Extracted material »
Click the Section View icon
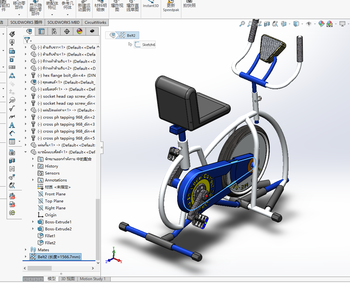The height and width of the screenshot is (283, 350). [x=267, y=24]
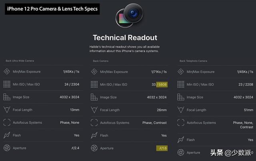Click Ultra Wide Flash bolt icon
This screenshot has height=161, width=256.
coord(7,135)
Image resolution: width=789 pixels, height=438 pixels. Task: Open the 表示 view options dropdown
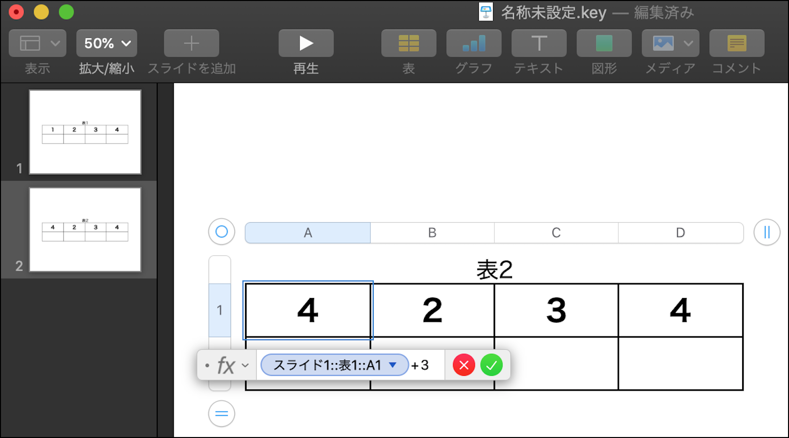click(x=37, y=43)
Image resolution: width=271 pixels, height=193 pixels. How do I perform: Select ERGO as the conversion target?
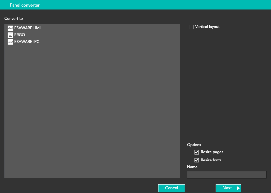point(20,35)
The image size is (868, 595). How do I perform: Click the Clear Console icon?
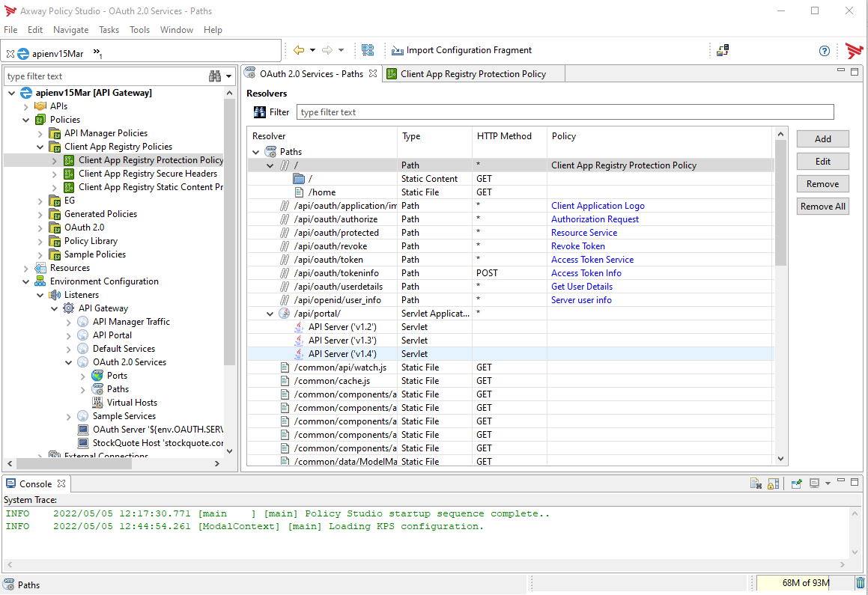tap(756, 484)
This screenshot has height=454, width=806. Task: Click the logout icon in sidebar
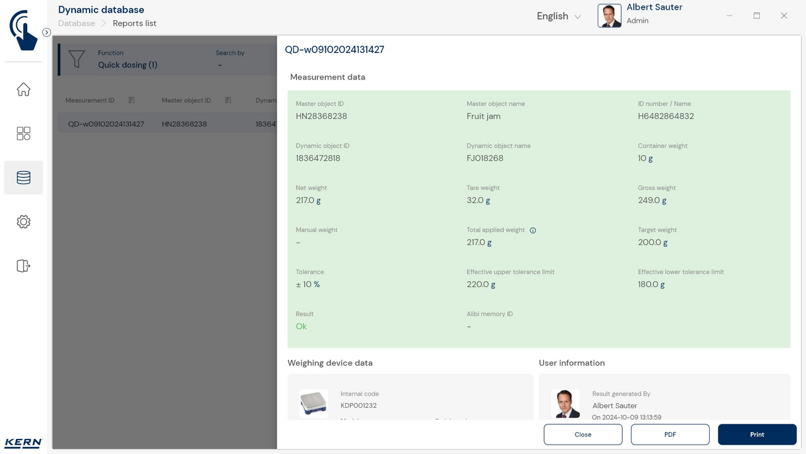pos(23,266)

--

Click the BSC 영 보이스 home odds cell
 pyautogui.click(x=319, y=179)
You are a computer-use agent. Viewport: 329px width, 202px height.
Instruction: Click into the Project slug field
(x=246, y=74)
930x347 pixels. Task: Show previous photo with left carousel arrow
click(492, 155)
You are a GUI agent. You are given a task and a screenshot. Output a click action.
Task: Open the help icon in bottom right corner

Activity » Report how many lines of the data hold the string "agent"; give only the number.

Task answer » 2